§ **REQUIREMENT**
Transcribe the records below exactly.

§ **EXCERPTED DATA**
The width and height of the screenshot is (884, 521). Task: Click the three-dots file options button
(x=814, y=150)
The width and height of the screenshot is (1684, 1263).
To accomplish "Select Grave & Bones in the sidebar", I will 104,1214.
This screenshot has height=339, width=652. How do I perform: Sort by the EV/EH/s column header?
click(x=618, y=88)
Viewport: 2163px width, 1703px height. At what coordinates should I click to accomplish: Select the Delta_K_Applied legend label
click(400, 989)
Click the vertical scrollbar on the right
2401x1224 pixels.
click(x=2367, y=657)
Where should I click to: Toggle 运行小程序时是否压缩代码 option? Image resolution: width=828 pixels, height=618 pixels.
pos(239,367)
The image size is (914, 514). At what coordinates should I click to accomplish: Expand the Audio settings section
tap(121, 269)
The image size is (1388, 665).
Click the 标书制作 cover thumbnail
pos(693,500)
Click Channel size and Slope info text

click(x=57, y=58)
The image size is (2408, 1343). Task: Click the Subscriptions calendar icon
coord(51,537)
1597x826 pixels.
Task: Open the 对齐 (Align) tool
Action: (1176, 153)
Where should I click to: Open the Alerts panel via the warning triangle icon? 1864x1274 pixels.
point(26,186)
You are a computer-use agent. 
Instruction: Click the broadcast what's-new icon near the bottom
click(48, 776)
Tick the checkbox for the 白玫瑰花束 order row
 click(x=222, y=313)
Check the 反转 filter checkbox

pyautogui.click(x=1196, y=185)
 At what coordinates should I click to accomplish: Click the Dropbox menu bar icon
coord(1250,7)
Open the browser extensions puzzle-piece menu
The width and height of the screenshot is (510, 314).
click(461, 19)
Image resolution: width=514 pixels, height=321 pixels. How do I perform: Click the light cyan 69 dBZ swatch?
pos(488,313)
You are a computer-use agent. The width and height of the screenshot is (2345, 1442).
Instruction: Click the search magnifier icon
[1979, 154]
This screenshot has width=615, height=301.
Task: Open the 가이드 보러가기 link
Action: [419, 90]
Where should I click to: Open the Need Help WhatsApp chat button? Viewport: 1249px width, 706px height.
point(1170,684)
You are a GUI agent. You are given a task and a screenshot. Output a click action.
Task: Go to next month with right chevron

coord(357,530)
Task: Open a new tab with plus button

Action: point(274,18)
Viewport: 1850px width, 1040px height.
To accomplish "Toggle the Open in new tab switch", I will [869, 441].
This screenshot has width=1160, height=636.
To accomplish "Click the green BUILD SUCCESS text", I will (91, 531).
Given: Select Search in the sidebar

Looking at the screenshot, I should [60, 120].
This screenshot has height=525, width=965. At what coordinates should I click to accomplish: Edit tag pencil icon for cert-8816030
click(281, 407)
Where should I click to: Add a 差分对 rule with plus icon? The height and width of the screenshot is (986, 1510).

§ **SOLUTION BELOW**
The width and height of the screenshot is (884, 521). Task: Click the three-dots file options button
(x=814, y=150)
The width and height of the screenshot is (1684, 1263).
To accomplish "Select Grave & Bones in the sidebar", I will 104,1214.
This screenshot has height=339, width=652. How do I perform: Sort by the EV/EH/s column header?
click(x=618, y=88)
Viewport: 2163px width, 1703px height. At what coordinates should I click to accomplish: Select the Delta_K_Applied legend label
click(400, 989)
Click the vertical scrollbar on the right
2401x1224 pixels.
click(x=2367, y=657)
Where should I click to: Toggle 运行小程序时是否压缩代码 option? Image resolution: width=828 pixels, height=618 pixels.
pos(239,367)
The image size is (914, 514). At what coordinates should I click to accomplish: Expand the Audio settings section
tap(121, 269)
The image size is (1388, 665).
Click the 标书制作 cover thumbnail
pos(693,500)
Click Channel size and Slope info text

click(x=57, y=58)
The image size is (2408, 1343). Task: Click the Subscriptions calendar icon
coord(51,537)
1597x826 pixels.
Task: Open the 对齐 (Align) tool
Action: (1176, 153)
Where should I click to: Open the Alerts panel via the warning triangle icon? 1864x1274 pixels.
point(26,186)
You are a computer-use agent. 
Instruction: Click the broadcast what's-new icon near the bottom
click(48, 776)
Tick the checkbox for the 白玫瑰花束 order row
 click(x=222, y=313)
Check the 反转 filter checkbox

pyautogui.click(x=1196, y=185)
 At what coordinates should I click to accomplish: Click the Dropbox menu bar icon
coord(1250,7)
Open the browser extensions puzzle-piece menu
The width and height of the screenshot is (510, 314).
click(461, 19)
Image resolution: width=514 pixels, height=321 pixels. How do I perform: Click the light cyan 69 dBZ swatch?
pos(488,313)
You are a computer-use agent. The width and height of the screenshot is (2345, 1442).
Instruction: Click the search magnifier icon
[1979, 154]
This screenshot has width=615, height=301.
Task: Open the 가이드 보러가기 link
Action: [419, 90]
Where should I click to: Open the Need Help WhatsApp chat button? Viewport: 1249px width, 706px height.
point(1170,684)
You are a GUI agent. You are given a task and a screenshot. Output a click action.
Task: Go to next month with right chevron

coord(357,530)
Task: Open a new tab with plus button

Action: point(274,18)
Viewport: 1850px width, 1040px height.
To accomplish "Toggle the Open in new tab switch", I will [869, 441].
This screenshot has width=1160, height=636.
To accomplish "Click the green BUILD SUCCESS text", I will (91, 531).
Given: Select Search in the sidebar

Looking at the screenshot, I should [60, 120].
This screenshot has height=525, width=965. At what coordinates should I click to accomplish: Edit tag pencil icon for cert-8816030
click(281, 407)
Where should I click to: Add a 差分对 rule with plus icon? The height and width of the screenshot is (986, 1510).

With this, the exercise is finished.